The only outing was a trip to the yarn shop in Holland, Mi because, of course, you can never amass too much stash. It took two cars to get us to town and the owner of the small shop was at once delighted and aghast as we blew in and began squealing and tearing the rich pyramids of color off the shelves. Fortunately, she had a small seating area for lessons and we stayed for hours as each one of us bought books, yarn, needles and buttons. We tried on sweater samples, sifted through sale bins and compared colors to complexions. I was particularly smitten with a pattern for needle felted zoo animals that included rock hopper penguins. I was already excited about ‘zoo knitting’ because of this wonderful birthday gift that Patti brought to the cottage. When I showed it to Rich last night he said just what I thought: perfect for Traveling Zoo, that time when I take small animals to classrooms. And, of course, packaging is everything and this leather tube is perfect for taking knitting along on the bus, on planes, and to my book book group.


I purchased some beautiful alpaca for winter wear for Rich and Dan; even winding it off the swift here this morning is making my fingers dance. I’m winding two tweeds together for extra interest and warmth.


These fingers move with the speed of light; they can knit an entire sweater in a weekend. Thanks to Audrey, Kristen got her nine inches so when we did go to town, the owner of the yarn shop gave us lessons in button hole variations.


These hands string tiny beads into works of art. To a one, when one of us wears jewelry, it comes from Patti.


These hands have traveled by air more than you, me and everyone else combined. Because her work has so often taken her away, it’s a special treat when she is grounded with us. For this weekend, she flew in and out of Grand Rapids.

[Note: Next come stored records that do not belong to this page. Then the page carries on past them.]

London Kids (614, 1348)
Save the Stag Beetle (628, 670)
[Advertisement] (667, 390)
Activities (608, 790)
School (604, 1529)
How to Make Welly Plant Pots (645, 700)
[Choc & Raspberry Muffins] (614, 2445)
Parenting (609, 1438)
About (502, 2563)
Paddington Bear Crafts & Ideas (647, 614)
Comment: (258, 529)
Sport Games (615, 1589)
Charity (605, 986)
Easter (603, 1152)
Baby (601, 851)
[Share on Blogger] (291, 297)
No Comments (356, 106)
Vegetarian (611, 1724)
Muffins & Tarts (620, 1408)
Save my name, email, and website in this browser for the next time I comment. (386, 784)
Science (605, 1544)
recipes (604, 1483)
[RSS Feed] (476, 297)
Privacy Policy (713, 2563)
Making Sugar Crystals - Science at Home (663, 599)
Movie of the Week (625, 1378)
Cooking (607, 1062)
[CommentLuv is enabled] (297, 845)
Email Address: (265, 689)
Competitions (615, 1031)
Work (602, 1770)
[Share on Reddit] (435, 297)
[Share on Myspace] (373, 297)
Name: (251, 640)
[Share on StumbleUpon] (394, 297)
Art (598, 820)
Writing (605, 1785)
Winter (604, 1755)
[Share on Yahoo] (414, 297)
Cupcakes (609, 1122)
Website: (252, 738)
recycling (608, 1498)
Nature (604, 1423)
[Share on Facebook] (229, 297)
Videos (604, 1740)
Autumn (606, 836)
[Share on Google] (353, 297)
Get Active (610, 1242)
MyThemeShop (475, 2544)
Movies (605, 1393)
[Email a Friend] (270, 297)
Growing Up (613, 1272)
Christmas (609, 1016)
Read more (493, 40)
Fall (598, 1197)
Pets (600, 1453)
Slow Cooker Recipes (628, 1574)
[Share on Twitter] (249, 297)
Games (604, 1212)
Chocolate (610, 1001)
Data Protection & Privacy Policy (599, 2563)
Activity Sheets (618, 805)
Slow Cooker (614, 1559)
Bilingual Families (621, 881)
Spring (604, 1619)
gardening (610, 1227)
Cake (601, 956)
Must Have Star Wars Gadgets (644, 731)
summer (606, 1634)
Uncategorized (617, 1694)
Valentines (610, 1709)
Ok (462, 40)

In the end, when we reluctantly part, we pack up all of our completed projects and works in progress and take something away that is a solid and warm reminder of this important time spent in the circle of friendship. “Oh! That’s the scarf I knit that weekend at Lake Michigan…”


12 responses to “When we met at the dune (part 2 of 3)

  1. Wonderful. Growing up in Florida, I never learned to knit. Being left-handed, and my mother right-handed, I didn’t learn to crochet. Are those lame excuses?

  2. I’m impressed with your knitting, your openness and most of all, the relationship that all of you have!

  3. I am so glad to learn that Krristie got her nine inches…..ROFLMAO!

    Your group of friends impresses me so much, for their talents and their loyalty and for the good fun they obviously afford each other.
    You are all lucky.

  4. Sounds like a perfect weekend and slumber party. There really is something about spending time in the company of women who are all very good friends.

  5. Love, love, love it! Your own Crafty Chix — isn’t it amazing how easy it is to talk when you have something to occupy your hands and good food at the ready?

  6. Is there not even ONE single person in the group who does not know how to be clever with her hands? Well, if I were there, I would be that token person. But I would try to make up for it by being very helpful in the kitchen.

    It sounds like an incredible weekend with the best kind of friends. I know how much you have missed them.

  7. Clueless,
    but it’s obvious you’re happy.

  8. Jeez – this makes me want to learn to knit, Vicki. Sounds like such fun, being surrounded by the best of friends.

  9. You are so blessed to have such wonderful friends… so talented and my goodness, what a time together!

    Am trying to emerge from the pile of boxes…

  10. I’m not sure which I am most jealous about, your weekend getaway or that everyone there is so darn talented. It is obviously a close-knit group of friends!

  11. Busy hands, busy minds. What good friends you have. It’s sweet that you share the same hobby, or should I say “work”. I knitted for a year and quit when I was 18.